**Data for processing**

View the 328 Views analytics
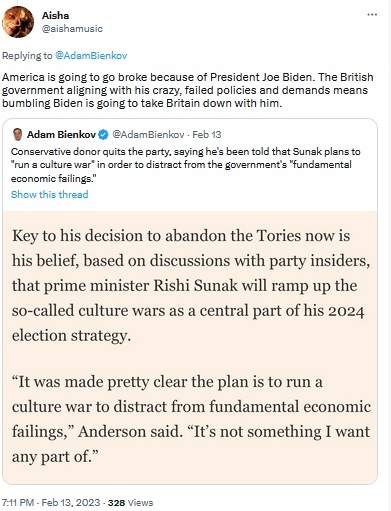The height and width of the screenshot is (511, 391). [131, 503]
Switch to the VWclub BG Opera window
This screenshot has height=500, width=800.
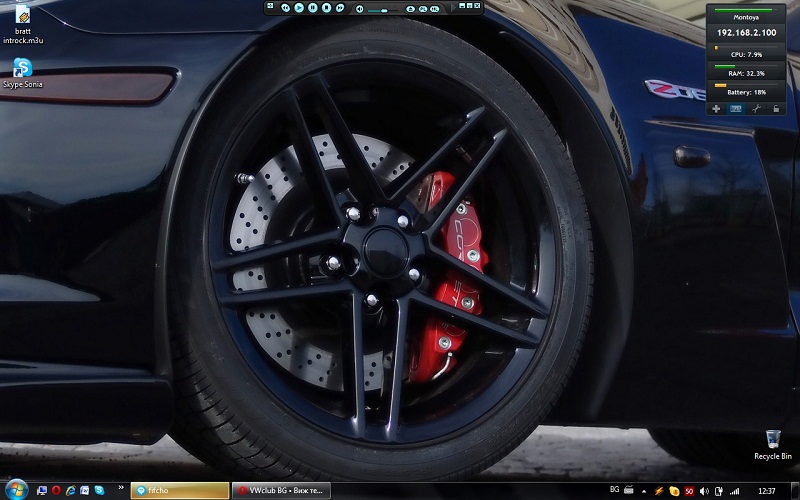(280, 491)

==

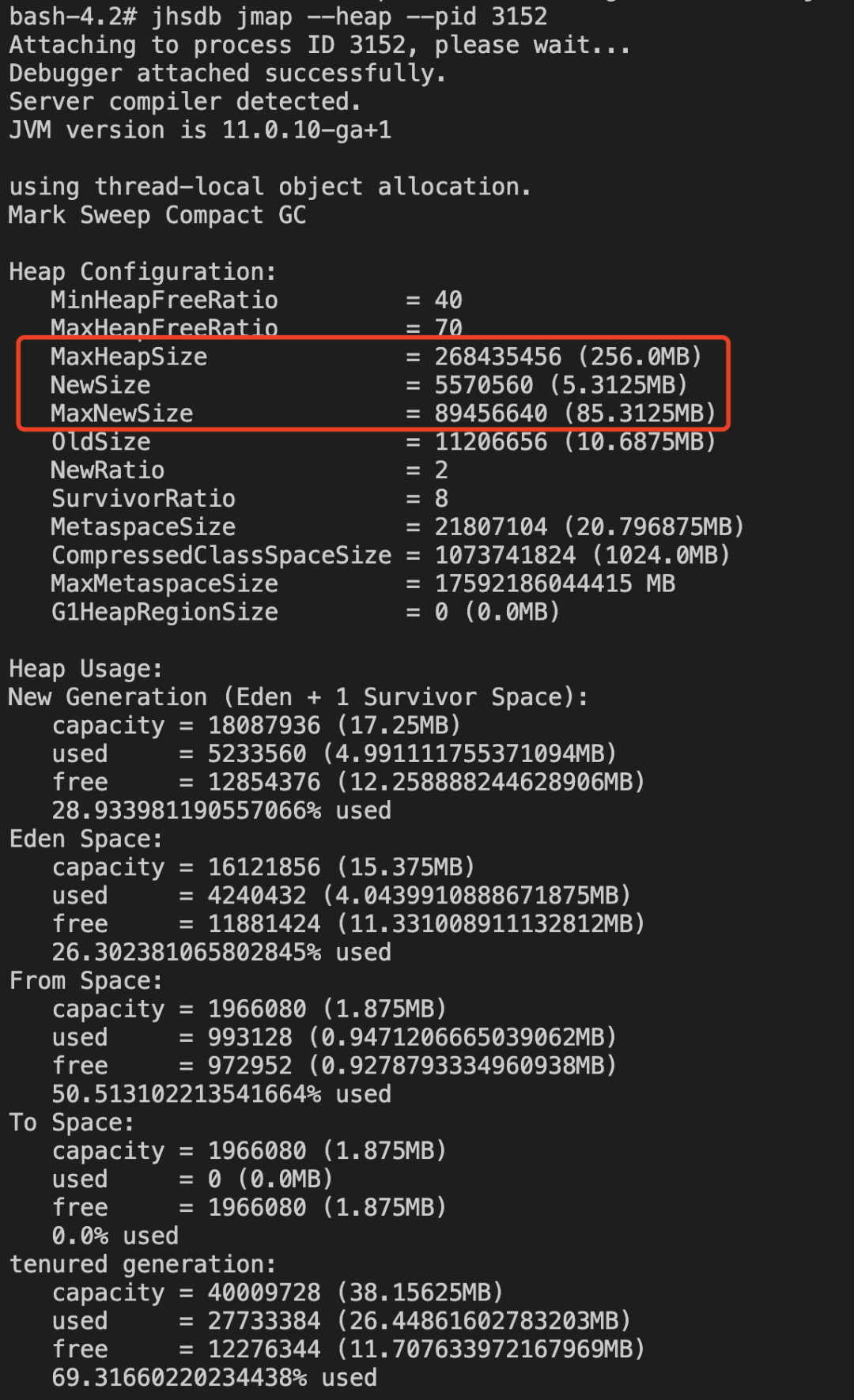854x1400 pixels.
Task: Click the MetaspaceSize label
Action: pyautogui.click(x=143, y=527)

**Aim of the task**
Replace "label" with "field" in the entries starting at the line that contains "854x1400 pixels." and ending at the line that contains "Action: pyautogui.click(x=143, y=527)", and provide only those lines. Omit the pictures from the answer.

**Completed task**
854x1400 pixels.
Task: Click the MetaspaceSize field
Action: pyautogui.click(x=143, y=527)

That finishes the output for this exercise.